### Exercise
Among the entries below, take the line with "Open the red sphere NFT thumbnail" and the line with "Click the zoom", and output them and every line between them exactly, with nothing else.

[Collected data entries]
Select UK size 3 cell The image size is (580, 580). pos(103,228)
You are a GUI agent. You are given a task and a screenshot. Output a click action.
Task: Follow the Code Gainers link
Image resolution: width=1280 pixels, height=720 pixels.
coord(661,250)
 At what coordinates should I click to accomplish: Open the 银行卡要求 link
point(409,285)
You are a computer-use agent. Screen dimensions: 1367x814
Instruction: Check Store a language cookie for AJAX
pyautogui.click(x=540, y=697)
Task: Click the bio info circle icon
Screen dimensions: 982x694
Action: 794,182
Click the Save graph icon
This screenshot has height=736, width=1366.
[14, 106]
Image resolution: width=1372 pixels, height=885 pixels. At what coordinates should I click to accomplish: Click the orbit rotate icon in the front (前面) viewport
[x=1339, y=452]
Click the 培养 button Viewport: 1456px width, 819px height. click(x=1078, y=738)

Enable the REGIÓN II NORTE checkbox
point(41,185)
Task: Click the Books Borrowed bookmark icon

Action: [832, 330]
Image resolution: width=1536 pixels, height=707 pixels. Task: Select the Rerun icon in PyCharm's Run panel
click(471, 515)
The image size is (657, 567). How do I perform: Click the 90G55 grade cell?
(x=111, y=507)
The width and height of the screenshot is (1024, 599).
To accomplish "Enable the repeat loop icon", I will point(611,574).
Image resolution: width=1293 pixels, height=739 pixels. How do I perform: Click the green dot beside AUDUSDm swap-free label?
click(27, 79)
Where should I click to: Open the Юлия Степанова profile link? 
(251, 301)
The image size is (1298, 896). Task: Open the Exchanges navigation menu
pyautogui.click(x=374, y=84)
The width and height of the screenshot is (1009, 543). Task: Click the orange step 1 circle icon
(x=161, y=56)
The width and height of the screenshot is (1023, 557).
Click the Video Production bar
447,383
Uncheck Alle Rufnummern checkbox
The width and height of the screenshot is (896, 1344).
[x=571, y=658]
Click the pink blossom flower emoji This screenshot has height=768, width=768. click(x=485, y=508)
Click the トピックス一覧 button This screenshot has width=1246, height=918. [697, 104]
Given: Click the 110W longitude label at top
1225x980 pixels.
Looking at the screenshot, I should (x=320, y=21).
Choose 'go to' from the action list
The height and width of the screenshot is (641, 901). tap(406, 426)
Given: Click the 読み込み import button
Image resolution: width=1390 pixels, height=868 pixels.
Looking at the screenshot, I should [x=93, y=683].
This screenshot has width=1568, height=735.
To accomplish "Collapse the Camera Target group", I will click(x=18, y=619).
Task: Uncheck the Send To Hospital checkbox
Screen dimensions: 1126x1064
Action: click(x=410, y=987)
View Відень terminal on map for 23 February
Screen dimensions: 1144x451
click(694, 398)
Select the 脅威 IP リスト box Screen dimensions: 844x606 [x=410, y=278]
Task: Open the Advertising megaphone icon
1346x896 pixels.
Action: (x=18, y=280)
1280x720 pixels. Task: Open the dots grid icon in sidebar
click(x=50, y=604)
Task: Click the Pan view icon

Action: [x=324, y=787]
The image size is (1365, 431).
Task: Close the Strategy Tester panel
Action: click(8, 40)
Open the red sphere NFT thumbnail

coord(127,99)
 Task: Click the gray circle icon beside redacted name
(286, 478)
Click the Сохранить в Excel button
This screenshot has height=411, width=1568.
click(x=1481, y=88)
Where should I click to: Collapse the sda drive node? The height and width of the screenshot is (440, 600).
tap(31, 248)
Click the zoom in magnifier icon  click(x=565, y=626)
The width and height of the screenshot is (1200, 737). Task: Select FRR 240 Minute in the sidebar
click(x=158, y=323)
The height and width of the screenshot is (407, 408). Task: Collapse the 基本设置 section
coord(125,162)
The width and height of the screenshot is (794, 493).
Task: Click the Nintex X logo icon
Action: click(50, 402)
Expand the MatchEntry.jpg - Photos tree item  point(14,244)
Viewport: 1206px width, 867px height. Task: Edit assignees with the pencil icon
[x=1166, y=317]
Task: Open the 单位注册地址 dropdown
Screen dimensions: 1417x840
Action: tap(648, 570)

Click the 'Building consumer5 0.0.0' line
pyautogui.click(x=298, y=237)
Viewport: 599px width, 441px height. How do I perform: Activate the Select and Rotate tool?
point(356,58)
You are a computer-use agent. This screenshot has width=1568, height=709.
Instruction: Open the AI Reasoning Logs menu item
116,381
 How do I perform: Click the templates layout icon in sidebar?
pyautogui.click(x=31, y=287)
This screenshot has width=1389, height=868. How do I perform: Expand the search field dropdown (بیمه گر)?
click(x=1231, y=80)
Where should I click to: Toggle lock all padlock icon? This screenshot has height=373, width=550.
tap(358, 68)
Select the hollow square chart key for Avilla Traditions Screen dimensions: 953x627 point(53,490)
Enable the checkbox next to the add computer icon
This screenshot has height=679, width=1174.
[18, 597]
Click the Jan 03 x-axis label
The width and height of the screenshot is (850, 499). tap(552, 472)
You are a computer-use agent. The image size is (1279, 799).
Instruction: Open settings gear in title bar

### Response area
Open the red sphere NFT thumbnail

coord(127,99)
 Task: Click the gray circle icon beside redacted name
(286, 478)
Click the Сохранить в Excel button
This screenshot has height=411, width=1568.
click(x=1481, y=88)
Where should I click to: Collapse the sda drive node? The height and width of the screenshot is (440, 600).
tap(31, 248)
Click the zoom in magnifier icon  click(x=565, y=626)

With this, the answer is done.